Man Bites Dog -- A Student Loan Discharged

I've previously posted here, here, and here about student loans. A point that I made bears repeating: student loans are not dischargeable in bankruptcy. The rationale for this exclusion for the typical benefits of bankruptcy is straightforward. Student loans are, at least in part, undertaken as an investment to increase one's future earnings. Permitting their easy discharge would permit impecunious recent grads to have their cake and eat it, too. Immediately after having become fit to earn big bucks, they would file under Chapter 7 to escape liability to creditors while preserving their newly-minted earnings potential. Or so the theory goes.

Bankruptcy Code section 523(a)(8) permits one "out" for student loan debtors: "if excepting such debt from discharge would impose an undue hardship." But try to squeeze through that opening. Harder than getting a camel through the eye of a needle I'd have said.

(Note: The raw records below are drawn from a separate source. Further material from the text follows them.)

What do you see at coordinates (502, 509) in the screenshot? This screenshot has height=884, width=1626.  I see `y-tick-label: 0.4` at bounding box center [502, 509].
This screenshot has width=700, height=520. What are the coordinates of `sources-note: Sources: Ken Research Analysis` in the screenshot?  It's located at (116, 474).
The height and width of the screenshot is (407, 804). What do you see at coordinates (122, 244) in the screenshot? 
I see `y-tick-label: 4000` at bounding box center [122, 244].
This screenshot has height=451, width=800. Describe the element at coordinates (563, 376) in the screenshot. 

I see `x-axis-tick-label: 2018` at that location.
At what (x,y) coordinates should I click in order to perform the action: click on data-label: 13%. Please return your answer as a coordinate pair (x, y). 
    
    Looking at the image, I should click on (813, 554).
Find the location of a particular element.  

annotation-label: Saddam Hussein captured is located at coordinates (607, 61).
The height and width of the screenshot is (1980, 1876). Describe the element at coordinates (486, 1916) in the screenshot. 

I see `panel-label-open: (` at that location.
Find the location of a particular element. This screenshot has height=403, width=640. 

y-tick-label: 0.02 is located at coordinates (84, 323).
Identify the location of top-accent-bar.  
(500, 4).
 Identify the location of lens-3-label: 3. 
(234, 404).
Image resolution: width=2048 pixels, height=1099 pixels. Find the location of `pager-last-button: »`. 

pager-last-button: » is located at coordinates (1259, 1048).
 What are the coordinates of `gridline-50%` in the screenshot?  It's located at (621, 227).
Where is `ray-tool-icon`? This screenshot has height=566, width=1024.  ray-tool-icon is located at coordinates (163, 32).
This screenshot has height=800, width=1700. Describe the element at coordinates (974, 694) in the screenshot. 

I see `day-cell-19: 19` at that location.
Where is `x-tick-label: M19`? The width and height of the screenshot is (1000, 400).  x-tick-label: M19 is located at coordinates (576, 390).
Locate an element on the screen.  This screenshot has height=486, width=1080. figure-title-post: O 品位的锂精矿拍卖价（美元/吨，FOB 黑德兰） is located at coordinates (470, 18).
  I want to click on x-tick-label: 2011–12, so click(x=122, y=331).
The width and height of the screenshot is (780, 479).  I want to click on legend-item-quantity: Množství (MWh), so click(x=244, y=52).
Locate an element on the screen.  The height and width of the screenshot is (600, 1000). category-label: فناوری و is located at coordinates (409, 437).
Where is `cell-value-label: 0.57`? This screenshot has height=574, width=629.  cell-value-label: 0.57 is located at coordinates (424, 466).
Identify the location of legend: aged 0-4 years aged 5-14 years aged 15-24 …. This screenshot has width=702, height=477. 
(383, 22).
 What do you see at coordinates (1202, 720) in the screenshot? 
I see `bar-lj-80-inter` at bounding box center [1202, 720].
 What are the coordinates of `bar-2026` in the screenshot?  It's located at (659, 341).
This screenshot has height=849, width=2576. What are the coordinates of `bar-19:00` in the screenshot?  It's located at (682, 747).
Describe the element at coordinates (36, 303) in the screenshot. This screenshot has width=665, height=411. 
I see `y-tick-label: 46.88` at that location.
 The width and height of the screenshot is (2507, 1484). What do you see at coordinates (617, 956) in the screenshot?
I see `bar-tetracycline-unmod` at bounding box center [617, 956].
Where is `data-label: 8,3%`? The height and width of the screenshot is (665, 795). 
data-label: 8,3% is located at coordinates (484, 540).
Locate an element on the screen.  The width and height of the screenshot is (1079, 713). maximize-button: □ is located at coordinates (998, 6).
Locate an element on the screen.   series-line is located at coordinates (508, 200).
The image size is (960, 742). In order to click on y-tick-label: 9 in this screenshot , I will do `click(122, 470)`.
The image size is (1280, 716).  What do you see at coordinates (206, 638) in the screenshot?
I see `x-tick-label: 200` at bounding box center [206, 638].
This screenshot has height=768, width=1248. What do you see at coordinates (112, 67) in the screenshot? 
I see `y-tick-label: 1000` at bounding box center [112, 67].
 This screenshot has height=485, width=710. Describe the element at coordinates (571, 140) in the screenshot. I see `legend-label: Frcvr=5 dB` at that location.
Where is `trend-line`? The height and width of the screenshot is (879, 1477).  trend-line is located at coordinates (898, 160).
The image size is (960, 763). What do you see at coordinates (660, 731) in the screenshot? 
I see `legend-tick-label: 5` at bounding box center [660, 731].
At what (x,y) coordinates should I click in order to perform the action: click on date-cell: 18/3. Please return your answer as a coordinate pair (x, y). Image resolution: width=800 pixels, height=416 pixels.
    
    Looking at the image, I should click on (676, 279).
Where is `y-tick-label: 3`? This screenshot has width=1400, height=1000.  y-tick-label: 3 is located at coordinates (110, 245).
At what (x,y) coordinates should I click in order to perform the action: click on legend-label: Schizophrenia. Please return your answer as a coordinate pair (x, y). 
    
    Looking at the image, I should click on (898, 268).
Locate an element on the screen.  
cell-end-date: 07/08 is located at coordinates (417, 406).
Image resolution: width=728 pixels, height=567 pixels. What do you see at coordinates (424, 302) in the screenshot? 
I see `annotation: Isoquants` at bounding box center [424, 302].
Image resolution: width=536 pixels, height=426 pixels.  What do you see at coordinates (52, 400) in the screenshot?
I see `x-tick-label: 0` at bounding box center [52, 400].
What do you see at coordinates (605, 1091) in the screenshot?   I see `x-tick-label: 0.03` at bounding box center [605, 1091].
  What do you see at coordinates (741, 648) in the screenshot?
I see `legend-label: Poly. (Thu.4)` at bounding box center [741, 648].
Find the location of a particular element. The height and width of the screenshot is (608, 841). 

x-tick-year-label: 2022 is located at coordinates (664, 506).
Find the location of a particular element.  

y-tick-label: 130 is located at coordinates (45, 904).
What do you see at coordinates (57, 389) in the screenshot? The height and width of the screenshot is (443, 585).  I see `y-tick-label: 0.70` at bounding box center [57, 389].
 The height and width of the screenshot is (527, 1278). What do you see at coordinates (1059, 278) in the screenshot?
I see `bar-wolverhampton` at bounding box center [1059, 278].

But thanks to colleague Haskell Murray I can point to what burdened graduates can do to get that wished-for discharge: suffer from a serious form of Asperger Syndrome and be 63 years old. Check out the sad story here. One can only wonder about the schools who assisted this woman to get over $300,000 of student loans and the lenders who lent her that much. Goes to show that the backstop of government loan guarantees eliminates any gate-keeping function.